The Government chose to kick our already battered and bruised public universities with the introduction of its Jobs Ready Graduate (JRG) package that increases student fees and decreases funding to educate each government-supported student.
The Government’s policy approach to higher education misunderstands the unique role and responsibilities of public universities. This regulatory and funding framework is unsustainable and ultimately threatens to undermine the viability of Australia’s higher education sector. This is evidenced by the rising tide of insecure employment. In 2020 only one in three (35%) of all employed at public universities enjoyed a secure ongoing job. Now is the time to re-think higher education policy and examine how universities are regulated, funded, governed and staffed. Secure employment is critical for ensuring staff enjoy academic freedom and can sustain high quality teaching and research.
Regulation of tertiary education
While Australia guards the use of the term university through legislation, tertiary education regulatory and funding policies in recent decades have deliberately tried to blur the distinction between vocational education and training (VET) and higher education (HE) and between public and private providers.

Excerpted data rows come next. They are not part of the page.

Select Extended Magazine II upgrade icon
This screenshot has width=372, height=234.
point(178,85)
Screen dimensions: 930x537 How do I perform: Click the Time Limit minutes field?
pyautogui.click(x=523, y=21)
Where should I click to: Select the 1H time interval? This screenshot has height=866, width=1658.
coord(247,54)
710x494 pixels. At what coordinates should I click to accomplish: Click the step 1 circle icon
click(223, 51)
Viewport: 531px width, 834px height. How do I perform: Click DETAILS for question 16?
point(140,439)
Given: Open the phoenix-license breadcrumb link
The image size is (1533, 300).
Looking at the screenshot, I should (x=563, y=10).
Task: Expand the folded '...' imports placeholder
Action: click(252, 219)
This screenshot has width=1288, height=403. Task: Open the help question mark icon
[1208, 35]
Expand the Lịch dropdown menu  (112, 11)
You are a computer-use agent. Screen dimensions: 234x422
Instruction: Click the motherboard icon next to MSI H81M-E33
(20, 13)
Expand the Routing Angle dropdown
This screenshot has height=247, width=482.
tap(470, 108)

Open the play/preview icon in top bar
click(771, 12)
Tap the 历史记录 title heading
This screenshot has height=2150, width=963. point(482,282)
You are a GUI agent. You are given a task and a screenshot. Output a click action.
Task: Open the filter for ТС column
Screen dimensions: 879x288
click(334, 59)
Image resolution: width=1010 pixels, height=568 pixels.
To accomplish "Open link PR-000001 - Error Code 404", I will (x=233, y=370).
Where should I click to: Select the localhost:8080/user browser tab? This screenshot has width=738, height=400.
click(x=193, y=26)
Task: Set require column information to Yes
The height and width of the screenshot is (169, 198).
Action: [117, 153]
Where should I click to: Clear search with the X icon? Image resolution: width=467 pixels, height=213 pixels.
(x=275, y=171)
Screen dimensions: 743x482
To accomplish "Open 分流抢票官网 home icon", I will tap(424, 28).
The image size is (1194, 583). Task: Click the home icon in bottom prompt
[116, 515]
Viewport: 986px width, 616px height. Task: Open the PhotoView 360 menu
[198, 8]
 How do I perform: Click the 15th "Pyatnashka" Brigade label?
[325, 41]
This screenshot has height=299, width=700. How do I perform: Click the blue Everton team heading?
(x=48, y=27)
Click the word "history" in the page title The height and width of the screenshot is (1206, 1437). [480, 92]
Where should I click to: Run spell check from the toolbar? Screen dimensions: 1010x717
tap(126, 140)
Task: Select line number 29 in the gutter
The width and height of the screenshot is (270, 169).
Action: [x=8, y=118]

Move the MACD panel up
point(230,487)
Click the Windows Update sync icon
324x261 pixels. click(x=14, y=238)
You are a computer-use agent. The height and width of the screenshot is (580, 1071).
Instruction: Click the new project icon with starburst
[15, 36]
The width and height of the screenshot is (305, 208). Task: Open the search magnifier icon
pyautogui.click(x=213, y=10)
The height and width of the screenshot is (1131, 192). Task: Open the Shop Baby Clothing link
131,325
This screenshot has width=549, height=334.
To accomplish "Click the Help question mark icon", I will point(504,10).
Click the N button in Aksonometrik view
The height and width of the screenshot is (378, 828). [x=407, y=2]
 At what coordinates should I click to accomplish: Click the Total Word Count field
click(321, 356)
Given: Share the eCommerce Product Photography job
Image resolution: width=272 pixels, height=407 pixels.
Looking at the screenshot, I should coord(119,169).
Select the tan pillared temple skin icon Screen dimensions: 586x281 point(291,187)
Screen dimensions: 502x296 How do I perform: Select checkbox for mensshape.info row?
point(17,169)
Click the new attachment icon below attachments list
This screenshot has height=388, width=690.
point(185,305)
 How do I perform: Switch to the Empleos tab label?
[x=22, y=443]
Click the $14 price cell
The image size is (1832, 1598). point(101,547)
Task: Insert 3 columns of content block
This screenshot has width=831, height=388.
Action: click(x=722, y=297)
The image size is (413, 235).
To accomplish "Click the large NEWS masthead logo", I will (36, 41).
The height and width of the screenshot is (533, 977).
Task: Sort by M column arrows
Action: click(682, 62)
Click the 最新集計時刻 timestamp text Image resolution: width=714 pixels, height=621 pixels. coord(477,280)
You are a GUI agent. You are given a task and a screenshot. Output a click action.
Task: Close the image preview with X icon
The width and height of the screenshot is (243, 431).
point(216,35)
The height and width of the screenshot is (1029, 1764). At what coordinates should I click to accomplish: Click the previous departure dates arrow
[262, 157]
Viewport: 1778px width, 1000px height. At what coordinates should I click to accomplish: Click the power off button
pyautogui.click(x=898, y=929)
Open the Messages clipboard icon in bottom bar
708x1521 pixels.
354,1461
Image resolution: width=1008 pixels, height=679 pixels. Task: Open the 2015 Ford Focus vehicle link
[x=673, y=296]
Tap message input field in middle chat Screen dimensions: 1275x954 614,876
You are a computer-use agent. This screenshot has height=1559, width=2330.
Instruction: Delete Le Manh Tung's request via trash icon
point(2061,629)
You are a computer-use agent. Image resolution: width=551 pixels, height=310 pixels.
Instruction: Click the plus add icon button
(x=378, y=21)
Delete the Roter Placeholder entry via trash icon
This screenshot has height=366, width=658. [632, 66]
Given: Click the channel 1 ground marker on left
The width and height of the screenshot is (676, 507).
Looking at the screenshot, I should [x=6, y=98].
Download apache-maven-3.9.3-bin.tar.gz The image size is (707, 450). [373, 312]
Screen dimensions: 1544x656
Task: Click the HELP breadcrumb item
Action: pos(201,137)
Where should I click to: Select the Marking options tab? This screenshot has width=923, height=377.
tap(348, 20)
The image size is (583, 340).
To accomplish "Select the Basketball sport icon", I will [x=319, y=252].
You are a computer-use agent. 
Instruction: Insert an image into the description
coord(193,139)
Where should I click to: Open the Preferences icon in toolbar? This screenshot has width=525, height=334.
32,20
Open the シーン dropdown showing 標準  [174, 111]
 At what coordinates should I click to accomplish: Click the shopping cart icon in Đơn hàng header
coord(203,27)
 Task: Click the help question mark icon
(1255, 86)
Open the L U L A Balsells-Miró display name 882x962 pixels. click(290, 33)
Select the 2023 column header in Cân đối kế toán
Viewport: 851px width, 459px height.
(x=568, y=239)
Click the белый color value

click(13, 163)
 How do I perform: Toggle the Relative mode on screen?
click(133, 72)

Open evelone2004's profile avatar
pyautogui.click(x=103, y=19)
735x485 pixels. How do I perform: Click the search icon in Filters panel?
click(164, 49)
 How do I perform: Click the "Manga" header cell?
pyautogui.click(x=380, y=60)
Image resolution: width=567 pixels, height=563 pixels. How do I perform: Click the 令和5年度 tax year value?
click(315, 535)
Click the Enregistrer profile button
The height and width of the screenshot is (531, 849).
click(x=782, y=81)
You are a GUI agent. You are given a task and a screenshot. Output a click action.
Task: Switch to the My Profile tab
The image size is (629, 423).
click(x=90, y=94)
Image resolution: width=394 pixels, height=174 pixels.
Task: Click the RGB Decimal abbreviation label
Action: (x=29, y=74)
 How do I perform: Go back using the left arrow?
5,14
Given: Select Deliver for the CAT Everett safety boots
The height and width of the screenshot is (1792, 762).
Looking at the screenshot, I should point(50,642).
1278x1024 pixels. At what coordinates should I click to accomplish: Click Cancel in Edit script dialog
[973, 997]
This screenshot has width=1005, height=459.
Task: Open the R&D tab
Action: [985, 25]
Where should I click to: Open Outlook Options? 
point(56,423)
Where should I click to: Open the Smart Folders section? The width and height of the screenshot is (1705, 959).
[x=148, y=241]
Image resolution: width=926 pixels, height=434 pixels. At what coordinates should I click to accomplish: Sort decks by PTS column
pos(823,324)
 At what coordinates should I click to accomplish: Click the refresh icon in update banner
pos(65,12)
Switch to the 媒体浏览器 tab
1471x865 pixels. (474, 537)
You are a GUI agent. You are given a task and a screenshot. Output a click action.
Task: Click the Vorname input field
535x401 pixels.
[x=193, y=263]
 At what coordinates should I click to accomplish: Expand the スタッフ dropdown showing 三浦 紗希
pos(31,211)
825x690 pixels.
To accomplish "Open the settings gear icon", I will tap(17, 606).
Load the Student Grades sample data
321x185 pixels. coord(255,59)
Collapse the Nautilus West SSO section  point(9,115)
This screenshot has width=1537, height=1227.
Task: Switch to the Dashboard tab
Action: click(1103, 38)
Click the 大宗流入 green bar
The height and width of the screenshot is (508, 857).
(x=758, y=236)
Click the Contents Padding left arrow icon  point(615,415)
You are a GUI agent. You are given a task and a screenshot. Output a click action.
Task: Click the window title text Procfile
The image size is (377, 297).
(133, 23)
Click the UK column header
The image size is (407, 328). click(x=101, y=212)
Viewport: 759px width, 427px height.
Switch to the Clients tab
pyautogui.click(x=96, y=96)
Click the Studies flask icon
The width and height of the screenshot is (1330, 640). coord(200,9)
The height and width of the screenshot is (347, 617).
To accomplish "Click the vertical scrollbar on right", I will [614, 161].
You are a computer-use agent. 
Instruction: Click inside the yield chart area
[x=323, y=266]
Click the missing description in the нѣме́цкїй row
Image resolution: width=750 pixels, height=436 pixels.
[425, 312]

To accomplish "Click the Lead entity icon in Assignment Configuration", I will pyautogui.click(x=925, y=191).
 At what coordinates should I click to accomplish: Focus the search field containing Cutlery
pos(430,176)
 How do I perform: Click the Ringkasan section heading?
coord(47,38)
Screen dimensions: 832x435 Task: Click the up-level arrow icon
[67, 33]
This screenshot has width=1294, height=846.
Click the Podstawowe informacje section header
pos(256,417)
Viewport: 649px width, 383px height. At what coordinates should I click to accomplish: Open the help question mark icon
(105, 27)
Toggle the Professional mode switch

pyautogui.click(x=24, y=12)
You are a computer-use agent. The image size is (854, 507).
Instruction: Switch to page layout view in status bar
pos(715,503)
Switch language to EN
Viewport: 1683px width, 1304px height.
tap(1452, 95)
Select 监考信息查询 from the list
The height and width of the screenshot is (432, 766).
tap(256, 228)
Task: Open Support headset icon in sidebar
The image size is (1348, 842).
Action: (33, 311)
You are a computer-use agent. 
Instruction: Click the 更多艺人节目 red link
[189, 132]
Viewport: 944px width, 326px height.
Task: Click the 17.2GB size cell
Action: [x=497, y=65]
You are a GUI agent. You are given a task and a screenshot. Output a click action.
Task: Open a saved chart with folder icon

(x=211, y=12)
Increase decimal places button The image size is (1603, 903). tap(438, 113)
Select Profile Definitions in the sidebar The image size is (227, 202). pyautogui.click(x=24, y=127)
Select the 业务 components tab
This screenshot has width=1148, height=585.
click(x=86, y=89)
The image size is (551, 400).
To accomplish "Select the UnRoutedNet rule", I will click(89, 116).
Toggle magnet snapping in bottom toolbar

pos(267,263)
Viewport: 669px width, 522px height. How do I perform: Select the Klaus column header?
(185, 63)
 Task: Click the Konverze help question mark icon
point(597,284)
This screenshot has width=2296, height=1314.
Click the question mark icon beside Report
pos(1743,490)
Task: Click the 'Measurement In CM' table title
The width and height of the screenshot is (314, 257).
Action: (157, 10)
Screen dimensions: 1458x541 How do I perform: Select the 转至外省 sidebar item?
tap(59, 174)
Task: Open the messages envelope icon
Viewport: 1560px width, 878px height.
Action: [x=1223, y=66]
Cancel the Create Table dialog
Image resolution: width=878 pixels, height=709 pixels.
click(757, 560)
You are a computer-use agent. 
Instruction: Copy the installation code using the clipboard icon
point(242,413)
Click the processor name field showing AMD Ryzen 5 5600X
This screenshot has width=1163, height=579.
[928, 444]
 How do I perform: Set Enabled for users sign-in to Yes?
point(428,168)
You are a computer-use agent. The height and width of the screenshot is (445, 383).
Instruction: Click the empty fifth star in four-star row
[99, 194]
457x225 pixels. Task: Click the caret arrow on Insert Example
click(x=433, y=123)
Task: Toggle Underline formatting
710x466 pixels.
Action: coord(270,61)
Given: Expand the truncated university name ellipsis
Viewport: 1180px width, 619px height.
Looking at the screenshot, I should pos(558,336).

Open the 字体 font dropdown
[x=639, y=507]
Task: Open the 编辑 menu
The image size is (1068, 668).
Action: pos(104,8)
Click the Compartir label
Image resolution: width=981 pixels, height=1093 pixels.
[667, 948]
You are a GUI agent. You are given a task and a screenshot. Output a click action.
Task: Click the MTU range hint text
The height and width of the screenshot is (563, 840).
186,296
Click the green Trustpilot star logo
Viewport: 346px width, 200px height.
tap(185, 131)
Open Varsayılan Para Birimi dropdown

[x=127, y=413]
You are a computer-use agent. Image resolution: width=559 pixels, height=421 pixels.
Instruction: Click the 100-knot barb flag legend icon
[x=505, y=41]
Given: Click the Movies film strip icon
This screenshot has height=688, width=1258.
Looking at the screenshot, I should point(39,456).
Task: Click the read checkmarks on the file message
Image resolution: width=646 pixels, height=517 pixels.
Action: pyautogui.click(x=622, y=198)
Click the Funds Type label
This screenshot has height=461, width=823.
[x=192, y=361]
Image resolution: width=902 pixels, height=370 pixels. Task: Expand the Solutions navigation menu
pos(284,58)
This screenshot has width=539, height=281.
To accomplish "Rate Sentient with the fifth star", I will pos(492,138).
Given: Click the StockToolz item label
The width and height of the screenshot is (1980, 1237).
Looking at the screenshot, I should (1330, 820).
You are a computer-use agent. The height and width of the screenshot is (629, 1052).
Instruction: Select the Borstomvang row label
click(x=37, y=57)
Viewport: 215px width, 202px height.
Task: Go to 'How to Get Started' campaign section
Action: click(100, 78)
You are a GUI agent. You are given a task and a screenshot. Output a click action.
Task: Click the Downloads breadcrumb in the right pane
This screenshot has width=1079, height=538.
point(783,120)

Two aspects of this approach concern NTEU. Firstly, the Government’s repeated attempts to deregulate higher education. Fortunately, they have failed to gain support in Parliament. Had they succeeded we may have seen a repeat of the failed policy experiment in VET that included contestable funding between public (TAFE) and private providers and income contingent loans. This policy failure not only undermined public TAFEs, it witnessed widespread exploitation of students and rorting of public funding through the now defunct VET-FEE HELP scheme. For NTEU this proves the point that education is far too important to be left to the market.
Secondly, with government’s predilection to reduce university education to narrowly defined and standardised jobsready graduates, echoes VET competency-based training. For the Government, this has the advantage of reducing the cost of this education. Unfortunately, this fails to develop students’ critical thinking and problem-solving skills central to a university education.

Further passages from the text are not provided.